Dry Ice temperature is extremely cold at -78.5°C. Always handle Dry Ice with care and wear protective clothing or leather gloves whenever touching it and also safety glasses for eye protection. An oven mitt or towel will work. If touched briefly it is harmless, but prolonged contact with the skin will freeze cells and cause injury similar to a burn.

Store Dry Ice in an insulated container. The thicker the insulation, the slower it will sublimate. Do not store Dry Ice in a completely airtight container. The sublimation of Dry Ice to Carbon Dioxide gas will cause any airtight container to expand or possibly explode. Keep proper air ventilation wherever Dry Ice is stored. Do not store Dry Ice in unventilated rooms, cellars, cars or boat holds. The sublimated Carbon Dioxide gas will sink to low areas and replace oxygenated air. This could cause suffocation if breathed exclusively. Do not store Dry Ice in a refrigerator freezer. The extremely cold temperature will cause your thermostat to turn off the freezer. It will keep everything frozen in the freezer but it will be used up at a faster rate. It is the perfect thing if your refrigerator breaks down in an emergency. There are also styrofoam Storage Containers available.

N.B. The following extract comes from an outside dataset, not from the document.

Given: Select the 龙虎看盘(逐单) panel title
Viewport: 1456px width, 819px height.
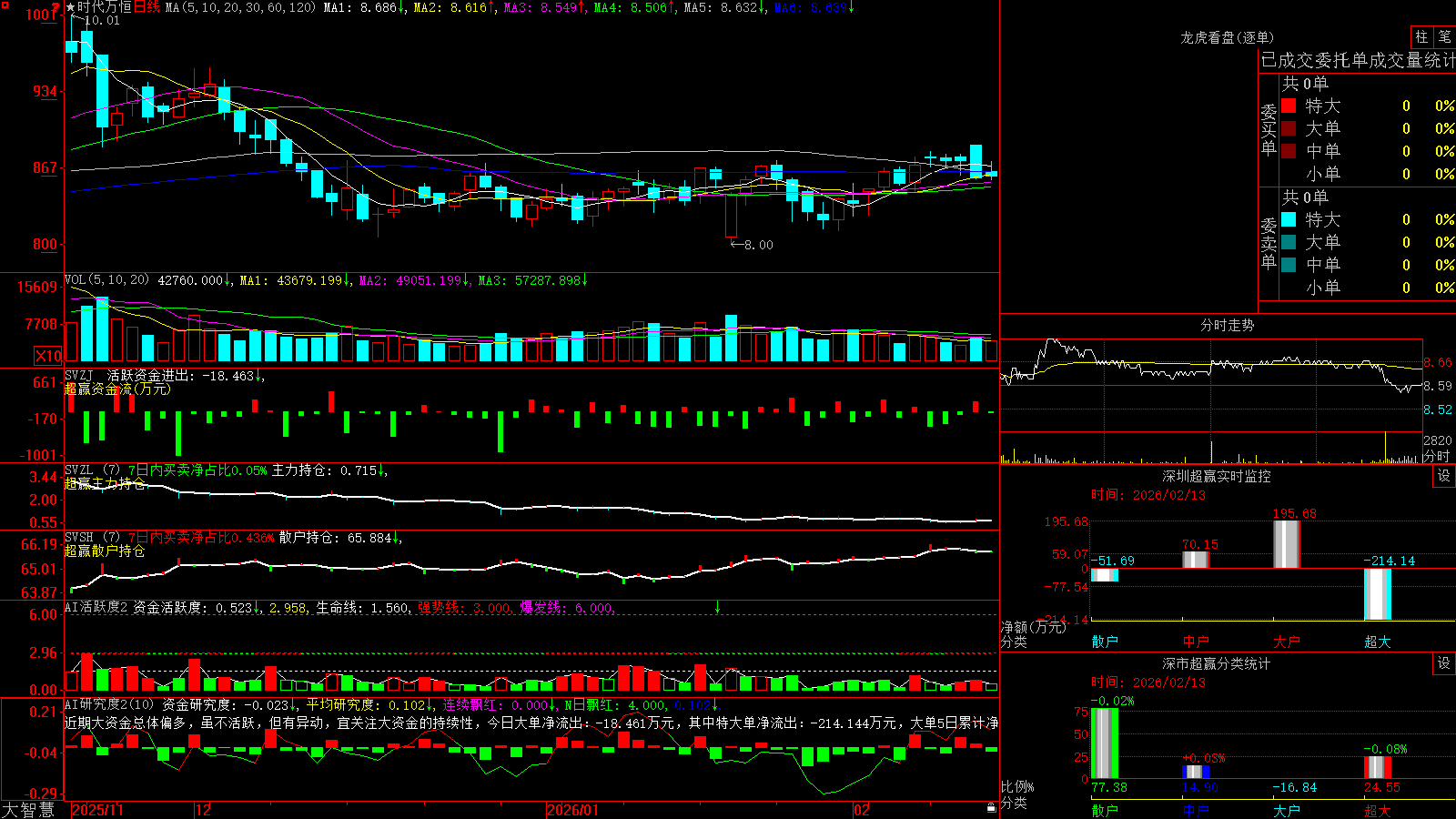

Normal air is 78% Nitrogen, 21% Oxygen and only 0.035% Carbon Dioxide. If the concentration of carbon dioxide in the air rises above 0.5%, carbon dioxide can become dangerous. Smaller concentrations can cause quicker breathing and headaches but is otherwise not harmful. If Dry Ice has been in a closed car, van, room, or walk-in, for more than 10 minutes, open doors and allow adequate ventilation before entering. Leave area containing Dry Ice if you start to pant and breath quickly develop a headache or your fingernails or lips start to turn blue. This is the sign that you have breathed in too much CO2 and not enough oxygen. Dry Ice CO2 is heavier than air and will accumulate in low spaces. Do not enter closed storage areas that have or have had stored Dry Ice before airing out completely.

Plan to pick up the Dry Ice as close to the time it is needed as possible. Depending on storage and environmental factors It sublimates at approximately 10%, or 2.6 to 4.5kgs every 24 hours, whichever is greater. Carry it in a well-insulated container such as an ice chest. If it is transported inside a car or van for more than 15 minutes make sure there is fresh air.

Treat Dry Ice burns the same as a regular heat burns. See a doctor if the skin blisters or comes off. Otherwise if its only red it will heal in time as any other burn. If you are at all concerned please consult your health care professional. Apply antibiotic ointment to prevent infection and bandage only if the burned skin area needs to be protected.